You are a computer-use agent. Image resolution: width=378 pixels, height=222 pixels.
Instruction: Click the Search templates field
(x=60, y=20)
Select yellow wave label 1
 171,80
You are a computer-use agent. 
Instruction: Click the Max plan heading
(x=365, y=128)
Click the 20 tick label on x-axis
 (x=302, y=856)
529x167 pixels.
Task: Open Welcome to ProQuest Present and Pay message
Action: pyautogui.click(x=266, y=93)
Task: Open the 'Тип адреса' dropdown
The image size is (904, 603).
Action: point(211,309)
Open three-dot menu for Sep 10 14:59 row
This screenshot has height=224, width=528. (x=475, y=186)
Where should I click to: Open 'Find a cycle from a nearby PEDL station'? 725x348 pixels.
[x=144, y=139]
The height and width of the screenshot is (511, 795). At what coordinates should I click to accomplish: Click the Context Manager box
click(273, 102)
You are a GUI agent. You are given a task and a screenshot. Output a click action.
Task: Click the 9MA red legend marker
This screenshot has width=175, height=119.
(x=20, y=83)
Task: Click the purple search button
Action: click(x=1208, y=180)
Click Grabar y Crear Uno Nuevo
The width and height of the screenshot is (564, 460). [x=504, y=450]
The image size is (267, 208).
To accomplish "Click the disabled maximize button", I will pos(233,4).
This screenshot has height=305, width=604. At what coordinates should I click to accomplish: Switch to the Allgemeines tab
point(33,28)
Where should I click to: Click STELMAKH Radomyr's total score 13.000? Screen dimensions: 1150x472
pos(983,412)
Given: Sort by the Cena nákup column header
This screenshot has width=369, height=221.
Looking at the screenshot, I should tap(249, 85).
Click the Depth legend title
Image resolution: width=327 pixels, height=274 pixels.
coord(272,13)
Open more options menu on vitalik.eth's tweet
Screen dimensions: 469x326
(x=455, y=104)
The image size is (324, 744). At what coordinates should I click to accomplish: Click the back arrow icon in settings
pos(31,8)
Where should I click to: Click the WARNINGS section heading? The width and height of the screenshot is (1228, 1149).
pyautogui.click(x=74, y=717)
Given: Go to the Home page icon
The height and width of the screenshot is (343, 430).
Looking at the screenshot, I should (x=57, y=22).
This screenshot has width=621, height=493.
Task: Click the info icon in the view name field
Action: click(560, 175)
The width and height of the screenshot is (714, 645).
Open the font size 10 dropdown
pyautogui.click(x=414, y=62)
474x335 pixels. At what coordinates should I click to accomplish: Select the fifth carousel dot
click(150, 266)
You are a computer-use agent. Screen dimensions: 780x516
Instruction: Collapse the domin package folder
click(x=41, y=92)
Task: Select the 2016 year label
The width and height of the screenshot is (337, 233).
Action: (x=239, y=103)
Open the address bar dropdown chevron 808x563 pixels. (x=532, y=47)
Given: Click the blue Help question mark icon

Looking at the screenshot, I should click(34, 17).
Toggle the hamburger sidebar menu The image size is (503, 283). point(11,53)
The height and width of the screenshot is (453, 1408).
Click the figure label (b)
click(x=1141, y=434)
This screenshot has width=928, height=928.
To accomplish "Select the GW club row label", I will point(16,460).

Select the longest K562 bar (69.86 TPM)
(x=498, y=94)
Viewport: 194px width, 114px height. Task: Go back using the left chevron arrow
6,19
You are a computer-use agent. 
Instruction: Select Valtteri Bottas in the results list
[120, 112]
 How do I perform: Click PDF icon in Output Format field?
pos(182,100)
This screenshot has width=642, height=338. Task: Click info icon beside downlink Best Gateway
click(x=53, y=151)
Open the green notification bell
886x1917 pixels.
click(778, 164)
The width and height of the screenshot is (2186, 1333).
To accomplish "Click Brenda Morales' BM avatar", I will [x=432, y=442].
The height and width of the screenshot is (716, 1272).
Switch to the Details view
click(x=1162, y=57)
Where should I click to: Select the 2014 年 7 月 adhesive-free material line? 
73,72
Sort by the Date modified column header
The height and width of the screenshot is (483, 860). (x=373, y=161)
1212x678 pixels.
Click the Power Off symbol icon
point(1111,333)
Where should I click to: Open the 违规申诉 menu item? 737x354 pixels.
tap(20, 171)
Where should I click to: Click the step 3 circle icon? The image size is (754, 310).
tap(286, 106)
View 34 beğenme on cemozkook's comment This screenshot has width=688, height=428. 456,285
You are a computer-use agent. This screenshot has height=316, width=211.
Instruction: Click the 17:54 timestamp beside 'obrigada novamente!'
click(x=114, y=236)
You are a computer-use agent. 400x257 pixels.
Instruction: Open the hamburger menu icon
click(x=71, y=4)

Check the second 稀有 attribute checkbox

(WHAT YOU NEED TO DO):
Write out each line of the listing above that includes the word "agent".

(TASK RESPONSE):
You are a computer-use agent. Image resolution: width=378 pixels, height=222 pixels.
You are a computer-use agent. 
You are a GUI agent. You are given a task and a screenshot. Output a click action.
You are a computer-use agent. Screen dimensions: 780x516
You are a computer-use agent. 
You are a computer-use agent. This screenshot has height=316, width=211.
You are a computer-use agent. 400x257 pixels.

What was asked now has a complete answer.